Engineering Contradictions & Design Principles
Engineering Contradiction Analysis
1Measurement precision
If multi-year yield analysis is performed using traditional logged crop yield data, then variable rate applications can be created for precision agriculture, but the analysis becomes inaccurate when yield event data is missing or insufficient
Solution Approach 1:
The patent uses remotely-sensed imagery as an intermediary data source to substitute for missing yield event information. The system retrieves imagery from external sources (satellites, aerial photography) and processes it through vegetation indices to generate proxy yield data, thereby mediating the information gap when traditional yield monitors fail to capture complete field history
Solution Approach 2:
The patent creates a copy or representation of yield event data by analyzing remotely-sensed imagery. Instead of relying on direct measurements from yield monitors, the system generates proxy yield information by processing satellite or aerial images through vegetation indices, effectively copying the essential yield patterns from visual data
2Productivity
If only limited historical yield data is available (last few years or single year), then variable rate applications can still be generated, but the reliability and confidence in the analysis decreases
Solution Approach 1:
The patent performs preliminary data gathering by retrieving remotely-sensed imagery for multiple years before conducting the yield analysis. This advance collection of imagery data ensures that sufficient historical information is available to build reliable multi-year yield profiles, even when traditional yield monitor data is limited
Solution Approach 2:
The patent transforms the analysis by changing from relying on traditional yield monitor parameters to using vegetation index parameters derived from remotely-sensed imagery. This parameter substitution allows the system to maintain analysis reliability by using alternative data sources with different characteristics that can be processed to yield comparable agricultural insights
3Loss of information
If remotely-sensed imagery is used to replace missing yield event information, then a more complete multi-year yield history can be constructed, but the complexity of data processing increases
Solution Approach 1:
The patent segments the complex imagery processing task into distinct components: retrieving imagery from external sources, processing individual images through vegetation indices, normalizing the resulting data, and integrating it with existing yield data. This segmentation makes the overall complex system more manageable and systematic
4Measurement precision
If remotely-sensed imagery data is retrieved and processed through vegetation indices, then yield coverage and uniformity data can be normalized for accurate analysis, but the time and computational resources required increase
Solution Approach 1:
The patent changes the state of the imagery data by applying vegetation indices that transform raw image data into normalized yield coverage and uniformity parameters.
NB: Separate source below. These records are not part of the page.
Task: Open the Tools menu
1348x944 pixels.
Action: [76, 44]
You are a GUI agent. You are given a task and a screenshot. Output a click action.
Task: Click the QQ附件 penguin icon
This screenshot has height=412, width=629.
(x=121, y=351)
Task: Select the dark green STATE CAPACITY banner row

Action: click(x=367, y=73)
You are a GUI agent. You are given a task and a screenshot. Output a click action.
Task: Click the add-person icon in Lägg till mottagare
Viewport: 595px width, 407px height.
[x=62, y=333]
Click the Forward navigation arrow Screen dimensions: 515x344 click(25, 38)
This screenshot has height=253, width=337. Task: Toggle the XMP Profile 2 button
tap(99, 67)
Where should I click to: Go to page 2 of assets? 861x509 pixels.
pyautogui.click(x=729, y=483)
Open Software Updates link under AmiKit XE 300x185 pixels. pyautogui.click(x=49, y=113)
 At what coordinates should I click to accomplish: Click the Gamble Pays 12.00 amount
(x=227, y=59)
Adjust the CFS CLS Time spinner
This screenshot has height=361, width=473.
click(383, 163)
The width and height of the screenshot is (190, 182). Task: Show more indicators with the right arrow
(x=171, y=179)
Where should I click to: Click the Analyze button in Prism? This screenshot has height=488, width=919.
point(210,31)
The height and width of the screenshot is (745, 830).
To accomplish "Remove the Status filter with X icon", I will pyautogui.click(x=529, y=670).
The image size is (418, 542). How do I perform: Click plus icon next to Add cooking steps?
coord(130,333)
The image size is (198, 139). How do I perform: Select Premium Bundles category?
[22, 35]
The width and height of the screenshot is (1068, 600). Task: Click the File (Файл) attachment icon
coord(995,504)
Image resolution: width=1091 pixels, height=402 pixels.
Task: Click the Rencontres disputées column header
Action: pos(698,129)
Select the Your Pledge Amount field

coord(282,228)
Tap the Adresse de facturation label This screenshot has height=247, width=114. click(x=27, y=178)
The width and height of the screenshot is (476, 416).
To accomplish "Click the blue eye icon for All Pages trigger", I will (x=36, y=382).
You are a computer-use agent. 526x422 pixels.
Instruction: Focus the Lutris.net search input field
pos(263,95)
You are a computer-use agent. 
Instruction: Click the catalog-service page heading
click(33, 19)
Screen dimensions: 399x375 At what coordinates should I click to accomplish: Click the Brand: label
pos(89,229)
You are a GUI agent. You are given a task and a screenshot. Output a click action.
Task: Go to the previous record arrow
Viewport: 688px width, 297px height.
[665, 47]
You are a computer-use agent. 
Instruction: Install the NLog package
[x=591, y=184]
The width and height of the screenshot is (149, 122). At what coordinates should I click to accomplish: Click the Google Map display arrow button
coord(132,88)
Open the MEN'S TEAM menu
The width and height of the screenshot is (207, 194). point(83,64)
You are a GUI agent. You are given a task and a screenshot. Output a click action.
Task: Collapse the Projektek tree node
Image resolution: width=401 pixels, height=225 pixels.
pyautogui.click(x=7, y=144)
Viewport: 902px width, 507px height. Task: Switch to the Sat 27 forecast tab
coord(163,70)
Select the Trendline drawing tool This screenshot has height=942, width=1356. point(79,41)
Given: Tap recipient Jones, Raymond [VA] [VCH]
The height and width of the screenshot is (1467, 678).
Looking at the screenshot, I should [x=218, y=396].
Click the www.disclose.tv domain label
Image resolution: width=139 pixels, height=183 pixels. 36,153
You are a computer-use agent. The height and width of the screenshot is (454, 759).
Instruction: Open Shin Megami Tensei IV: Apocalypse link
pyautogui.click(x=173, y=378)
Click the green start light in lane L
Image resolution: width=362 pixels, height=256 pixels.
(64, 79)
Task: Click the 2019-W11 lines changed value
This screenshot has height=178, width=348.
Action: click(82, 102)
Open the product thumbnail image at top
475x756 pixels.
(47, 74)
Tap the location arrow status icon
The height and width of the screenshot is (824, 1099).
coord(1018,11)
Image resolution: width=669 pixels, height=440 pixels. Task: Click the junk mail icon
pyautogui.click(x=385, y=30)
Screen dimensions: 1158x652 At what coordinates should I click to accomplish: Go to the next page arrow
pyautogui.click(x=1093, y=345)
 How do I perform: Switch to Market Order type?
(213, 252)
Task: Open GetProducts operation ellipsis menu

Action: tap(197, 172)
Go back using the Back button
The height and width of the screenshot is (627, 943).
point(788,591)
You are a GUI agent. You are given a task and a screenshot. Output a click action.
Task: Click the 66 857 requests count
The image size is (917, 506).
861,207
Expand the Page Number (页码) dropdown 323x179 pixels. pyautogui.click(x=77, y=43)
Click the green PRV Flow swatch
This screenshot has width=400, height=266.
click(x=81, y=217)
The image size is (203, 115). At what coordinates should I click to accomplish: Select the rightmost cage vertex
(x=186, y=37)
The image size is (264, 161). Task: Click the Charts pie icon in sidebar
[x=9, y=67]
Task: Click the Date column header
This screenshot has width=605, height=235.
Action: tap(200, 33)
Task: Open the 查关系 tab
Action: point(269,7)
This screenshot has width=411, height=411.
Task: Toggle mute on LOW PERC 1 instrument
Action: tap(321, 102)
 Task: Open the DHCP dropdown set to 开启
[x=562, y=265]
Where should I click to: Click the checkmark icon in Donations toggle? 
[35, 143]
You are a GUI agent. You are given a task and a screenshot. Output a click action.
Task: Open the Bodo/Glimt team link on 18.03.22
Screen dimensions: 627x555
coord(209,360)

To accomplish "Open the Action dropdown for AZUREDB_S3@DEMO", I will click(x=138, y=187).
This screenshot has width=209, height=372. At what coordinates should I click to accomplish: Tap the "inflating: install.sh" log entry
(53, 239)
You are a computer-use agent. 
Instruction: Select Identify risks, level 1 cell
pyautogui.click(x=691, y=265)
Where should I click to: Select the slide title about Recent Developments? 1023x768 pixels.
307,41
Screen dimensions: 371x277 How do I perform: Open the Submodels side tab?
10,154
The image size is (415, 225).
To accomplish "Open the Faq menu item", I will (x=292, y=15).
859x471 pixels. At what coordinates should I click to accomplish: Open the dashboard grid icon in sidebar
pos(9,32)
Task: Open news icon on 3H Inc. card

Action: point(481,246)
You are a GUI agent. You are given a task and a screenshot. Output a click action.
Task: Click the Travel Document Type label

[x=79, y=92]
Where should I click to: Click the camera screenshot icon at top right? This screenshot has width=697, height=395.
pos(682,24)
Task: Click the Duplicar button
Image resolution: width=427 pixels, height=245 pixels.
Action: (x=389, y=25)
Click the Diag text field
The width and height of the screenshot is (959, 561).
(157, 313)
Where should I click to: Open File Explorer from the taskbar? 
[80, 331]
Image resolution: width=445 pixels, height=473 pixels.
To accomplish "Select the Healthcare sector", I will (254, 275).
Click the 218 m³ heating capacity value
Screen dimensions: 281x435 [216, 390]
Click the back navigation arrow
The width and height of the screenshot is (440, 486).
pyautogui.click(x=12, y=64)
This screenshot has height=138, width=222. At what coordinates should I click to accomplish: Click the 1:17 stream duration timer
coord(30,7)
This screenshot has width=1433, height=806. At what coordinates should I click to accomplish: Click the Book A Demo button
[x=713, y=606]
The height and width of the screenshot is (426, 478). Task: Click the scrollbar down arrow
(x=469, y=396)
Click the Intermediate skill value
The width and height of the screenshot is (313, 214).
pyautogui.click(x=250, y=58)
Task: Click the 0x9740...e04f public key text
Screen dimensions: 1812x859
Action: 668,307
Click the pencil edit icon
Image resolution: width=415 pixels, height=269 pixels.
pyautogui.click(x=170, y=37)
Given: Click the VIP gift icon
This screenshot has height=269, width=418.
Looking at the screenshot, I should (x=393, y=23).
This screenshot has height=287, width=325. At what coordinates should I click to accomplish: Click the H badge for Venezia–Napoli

This parameter transformation enables direct comparison and integration with traditional yield data while maintaining accuracy, reducing the need for extensive manual processing
Data Source
AI summary
A multi-year yield analysis in precision agriculture characterizes variables affecting crop yield to enable site-specific prescription mapping for a bounded field. Remotely-sensed imagery of the bounded field is incorporated as a replacement for, or in addition to, one or more of coverage data, uniformity data, age data, and weather data that comprise variables in the multi-year yield analysis. The multi-year yield analysis enables recommendations for variable-rate applications to the bounded field such as seeding, fertilizing, and applying crop treatments.